=== Task statement ===
Give back every record verbatim, but not the pictures.

=== Stored entries ===
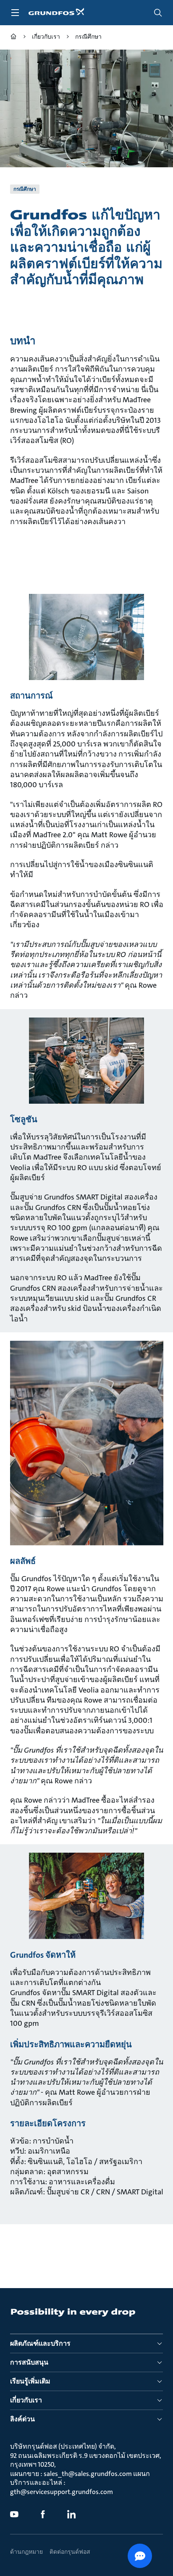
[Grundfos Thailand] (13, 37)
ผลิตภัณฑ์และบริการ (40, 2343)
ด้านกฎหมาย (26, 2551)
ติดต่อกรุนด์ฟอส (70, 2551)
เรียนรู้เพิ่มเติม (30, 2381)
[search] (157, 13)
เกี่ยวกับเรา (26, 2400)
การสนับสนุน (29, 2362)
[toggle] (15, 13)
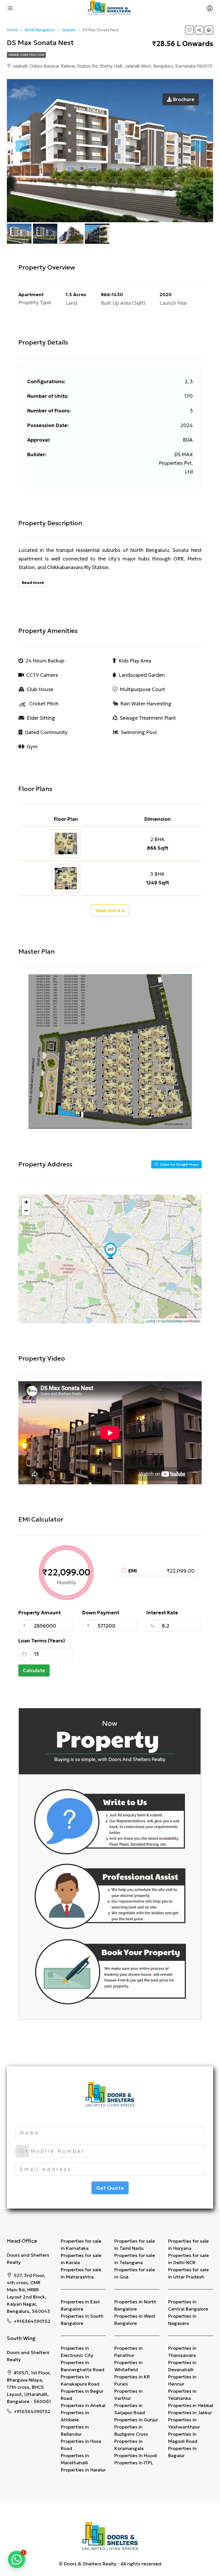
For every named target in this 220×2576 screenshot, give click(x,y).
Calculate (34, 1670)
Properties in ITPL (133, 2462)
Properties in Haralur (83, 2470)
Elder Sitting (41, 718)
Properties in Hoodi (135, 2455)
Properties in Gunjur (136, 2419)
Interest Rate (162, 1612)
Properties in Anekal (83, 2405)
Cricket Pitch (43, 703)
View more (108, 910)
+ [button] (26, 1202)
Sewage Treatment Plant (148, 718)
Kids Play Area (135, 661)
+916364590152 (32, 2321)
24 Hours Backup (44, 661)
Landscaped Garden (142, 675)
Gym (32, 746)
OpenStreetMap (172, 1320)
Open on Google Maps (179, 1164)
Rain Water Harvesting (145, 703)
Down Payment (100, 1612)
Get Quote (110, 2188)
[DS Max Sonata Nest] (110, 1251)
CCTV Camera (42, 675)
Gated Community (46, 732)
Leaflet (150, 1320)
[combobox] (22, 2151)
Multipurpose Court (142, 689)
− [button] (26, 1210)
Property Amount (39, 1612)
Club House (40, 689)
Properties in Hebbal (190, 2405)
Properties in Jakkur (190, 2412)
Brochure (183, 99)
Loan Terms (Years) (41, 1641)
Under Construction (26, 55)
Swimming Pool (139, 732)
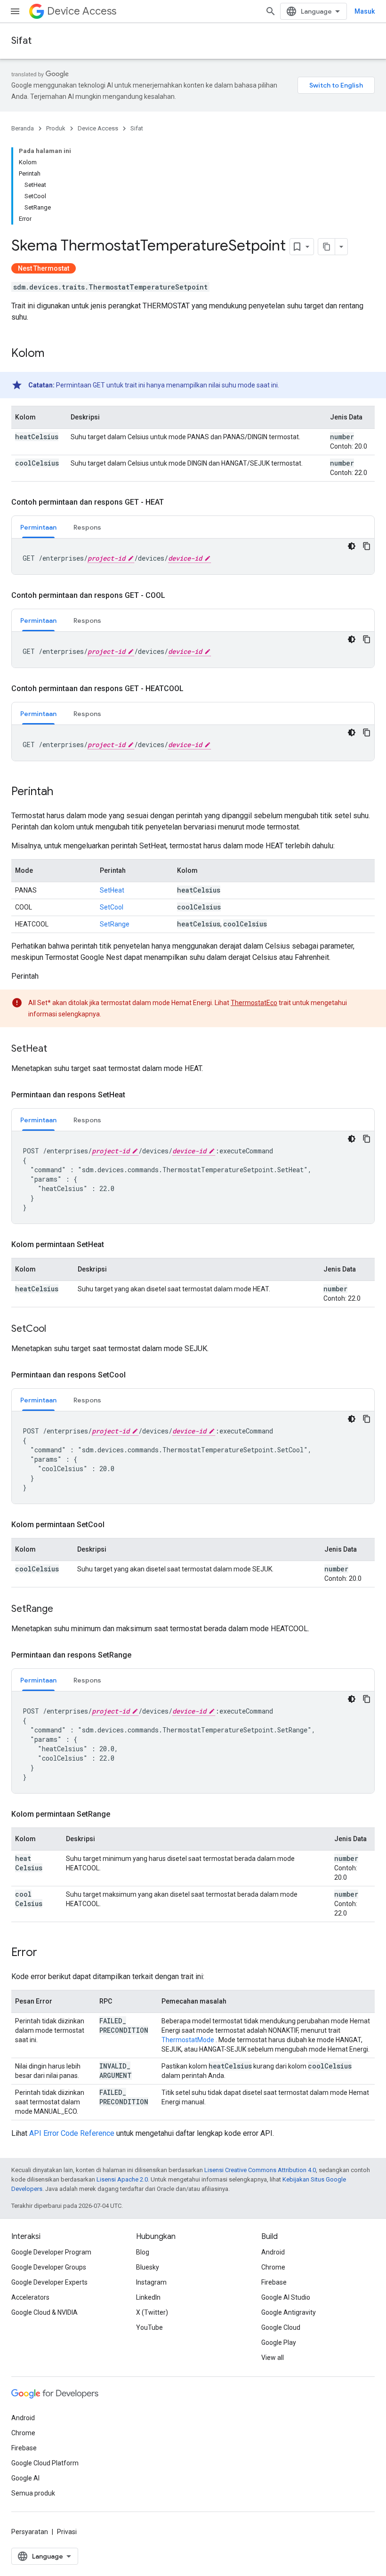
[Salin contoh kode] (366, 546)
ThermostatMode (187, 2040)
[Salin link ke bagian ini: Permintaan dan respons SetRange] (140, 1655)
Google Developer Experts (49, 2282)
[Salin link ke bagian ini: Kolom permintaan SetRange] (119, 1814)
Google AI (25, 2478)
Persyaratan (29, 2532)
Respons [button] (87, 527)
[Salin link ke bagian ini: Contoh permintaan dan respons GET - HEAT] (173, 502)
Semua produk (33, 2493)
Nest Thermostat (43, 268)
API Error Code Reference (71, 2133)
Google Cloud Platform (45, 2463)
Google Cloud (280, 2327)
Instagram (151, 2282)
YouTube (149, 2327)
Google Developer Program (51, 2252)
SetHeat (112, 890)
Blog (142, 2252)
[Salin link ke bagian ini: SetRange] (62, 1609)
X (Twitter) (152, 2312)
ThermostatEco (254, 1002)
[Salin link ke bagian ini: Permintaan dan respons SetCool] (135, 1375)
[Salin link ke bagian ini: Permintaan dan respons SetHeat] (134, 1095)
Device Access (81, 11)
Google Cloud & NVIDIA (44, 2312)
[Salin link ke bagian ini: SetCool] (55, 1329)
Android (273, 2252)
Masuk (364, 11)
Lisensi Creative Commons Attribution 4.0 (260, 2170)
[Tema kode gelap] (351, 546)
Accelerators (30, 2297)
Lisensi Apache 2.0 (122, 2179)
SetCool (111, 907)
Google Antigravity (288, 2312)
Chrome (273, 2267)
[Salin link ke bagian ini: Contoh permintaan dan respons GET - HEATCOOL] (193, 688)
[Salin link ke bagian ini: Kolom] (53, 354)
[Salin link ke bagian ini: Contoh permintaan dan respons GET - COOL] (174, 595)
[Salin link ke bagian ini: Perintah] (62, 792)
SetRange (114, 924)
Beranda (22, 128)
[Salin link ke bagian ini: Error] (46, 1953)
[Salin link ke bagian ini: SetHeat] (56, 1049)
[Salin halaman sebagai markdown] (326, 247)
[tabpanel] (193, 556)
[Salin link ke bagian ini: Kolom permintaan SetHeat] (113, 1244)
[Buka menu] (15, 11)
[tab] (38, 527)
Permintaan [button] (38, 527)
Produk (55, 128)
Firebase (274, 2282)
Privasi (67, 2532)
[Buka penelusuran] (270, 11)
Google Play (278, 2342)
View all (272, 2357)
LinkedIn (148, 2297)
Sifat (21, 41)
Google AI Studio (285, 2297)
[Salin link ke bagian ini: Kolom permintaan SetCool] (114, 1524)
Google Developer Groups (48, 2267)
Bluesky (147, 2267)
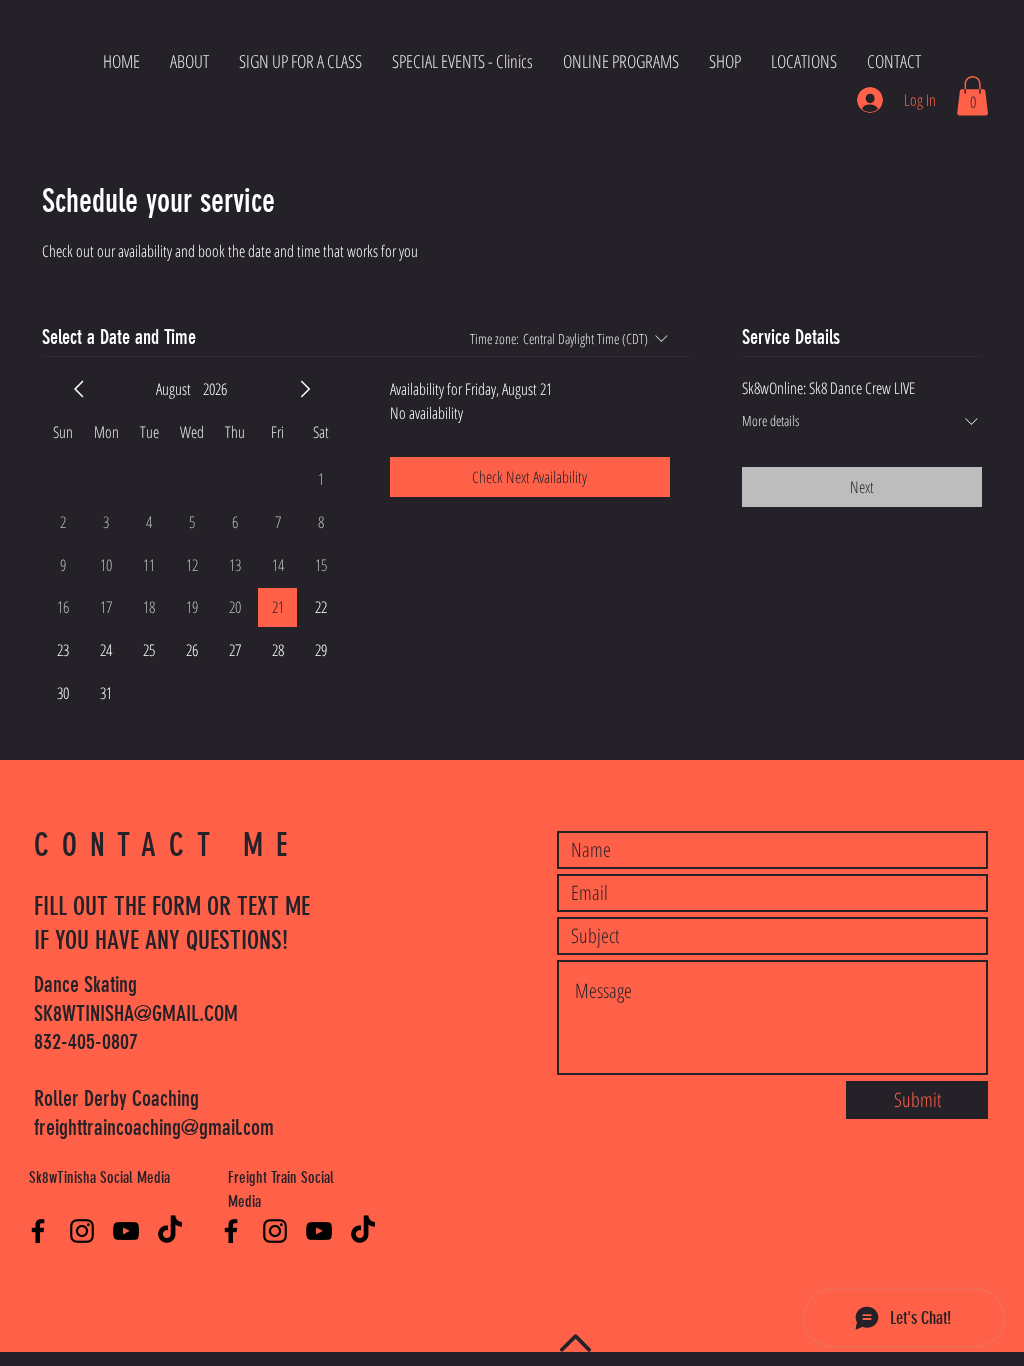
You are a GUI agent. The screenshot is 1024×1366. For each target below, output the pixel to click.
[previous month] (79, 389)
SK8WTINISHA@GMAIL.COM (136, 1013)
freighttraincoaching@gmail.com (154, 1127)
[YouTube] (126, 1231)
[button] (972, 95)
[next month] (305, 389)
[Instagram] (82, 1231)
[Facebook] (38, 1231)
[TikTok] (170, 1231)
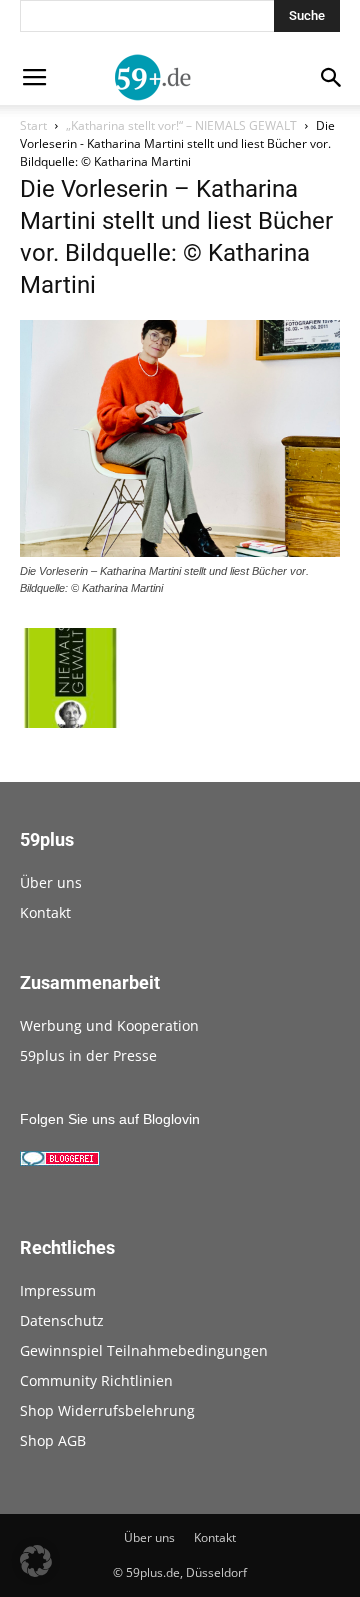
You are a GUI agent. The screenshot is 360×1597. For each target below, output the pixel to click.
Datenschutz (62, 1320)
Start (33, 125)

=== Answer ===
[Grundfos Thailand] (13, 37)
ผลิตภัณฑ์และบริการ (40, 2343)
ด้านกฎหมาย (26, 2551)
ติดต่อกรุนด์ฟอส (70, 2551)
เรียนรู้เพิ่มเติม (30, 2381)
[search] (157, 13)
เกี่ยวกับเรา (26, 2400)
การสนับสนุน (29, 2362)
[toggle] (15, 13)
For every named target in this 220×2576 screenshot, give click(x,y).
Calculate (34, 1670)
Properties in ITPL (133, 2462)
Properties in Haralur (83, 2470)
Elder Sitting (41, 718)
Properties in Hoodi (135, 2455)
Properties in Gunjur (136, 2419)
Interest Rate (162, 1612)
Properties in Anekal (83, 2405)
Cricket Pitch (43, 703)
View more (108, 910)
+ [button] (26, 1202)
Sewage Treatment Plant (148, 718)
Kids Play Area (135, 661)
+916364590152 (32, 2321)
24 Hours Backup (44, 661)
Landscaped Garden (142, 675)
Gym (32, 746)
OpenStreetMap (172, 1320)
Open on Google Maps (179, 1164)
Rain Water Harvesting (145, 703)
Down Payment (100, 1612)
Get Quote (110, 2188)
[DS Max Sonata Nest] (110, 1251)
CCTV Camera (42, 675)
Gated Community (46, 732)
Leaflet (150, 1320)
[combobox] (22, 2151)
Multipurpose Court (142, 689)
− [button] (26, 1210)
Property Amount (39, 1612)
Club House (40, 689)
Properties in Hebbal (190, 2405)
Properties in Jakkur (190, 2412)
Brochure (183, 99)
Loan Terms (Years) (41, 1641)
Under Construction (26, 55)
Swimming Pool (139, 732)
[Salin contoh kode] (366, 546)
ThermostatMode (187, 2040)
[Salin link ke bagian ini: Permintaan dan respons SetRange] (140, 1655)
Google Developer Experts (49, 2282)
[Salin link ke bagian ini: Kolom permintaan SetRange] (119, 1814)
Google AI (25, 2478)
Persyaratan (29, 2532)
Respons [button] (87, 527)
[Salin link ke bagian ini: Contoh permintaan dan respons GET - HEAT] (173, 502)
Semua produk (33, 2493)
Nest Thermostat (43, 268)
API Error Code Reference (71, 2133)
Google Cloud Platform (45, 2463)
Google Cloud (280, 2327)
Instagram (151, 2282)
YouTube (149, 2327)
Google Developer Program (51, 2252)
SetHeat (112, 890)
Blog (142, 2252)
[Salin link ke bagian ini: SetRange] (62, 1609)
X (Twitter) (152, 2312)
ThermostatEco (254, 1002)
[Salin link ke bagian ini: Permintaan dan respons SetCool] (135, 1375)
[Salin link ke bagian ini: Permintaan dan respons SetHeat] (134, 1095)
Device Access (81, 11)
Google Cloud & NVIDIA (44, 2312)
[Salin link ke bagian ini: SetCool] (55, 1329)
Android (273, 2252)
Masuk (364, 11)
Lisensi Creative Commons Attribution 4.0 (260, 2170)
[Tema kode gelap] (351, 546)
Accelerators (30, 2297)
Lisensi Apache 2.0 (122, 2179)
SetCool (111, 907)
Google Antigravity (288, 2312)
Chrome (273, 2267)
[Salin link ke bagian ini: Contoh permintaan dan respons GET - HEATCOOL] (193, 688)
[Salin link ke bagian ini: Kolom] (53, 354)
[Salin link ke bagian ini: Contoh permintaan dan respons GET - COOL] (174, 595)
[Salin link ke bagian ini: Perintah] (62, 792)
SetRange (114, 924)
Beranda (22, 128)
[Salin link ke bagian ini: Error] (46, 1953)
[Salin link ke bagian ini: SetHeat] (56, 1049)
[Salin halaman sebagai markdown] (326, 247)
[tabpanel] (193, 556)
[Salin link ke bagian ini: Kolom permintaan SetHeat] (113, 1244)
[Buka menu] (15, 11)
[tab] (38, 527)
Permintaan [button] (38, 527)
Produk (55, 128)
Firebase (274, 2282)
Privasi (67, 2532)
[Buka penelusuran] (270, 11)
Google Play (278, 2342)
View all (272, 2357)
LinkedIn (148, 2297)
Sifat (21, 41)
Google AI Studio (285, 2297)
[Salin link ke bagian ini: Kolom permintaan SetCool] (114, 1524)
Google Developer Groups (48, 2267)
Bluesky (147, 2267)
You are a GUI agent. The screenshot is 1024×1366. For each target below, output the pixel to click.
[previous month] (79, 389)
SK8WTINISHA@GMAIL.COM (136, 1013)
freighttraincoaching@gmail.com (154, 1127)
[YouTube] (126, 1231)
[button] (972, 95)
[next month] (305, 389)
[Instagram] (82, 1231)
[Facebook] (38, 1231)
[TikTok] (170, 1231)
You are a GUI agent. The screenshot is 360×1597. For each target below, output the pixel to click.
Datenschutz (62, 1320)
Start (33, 125)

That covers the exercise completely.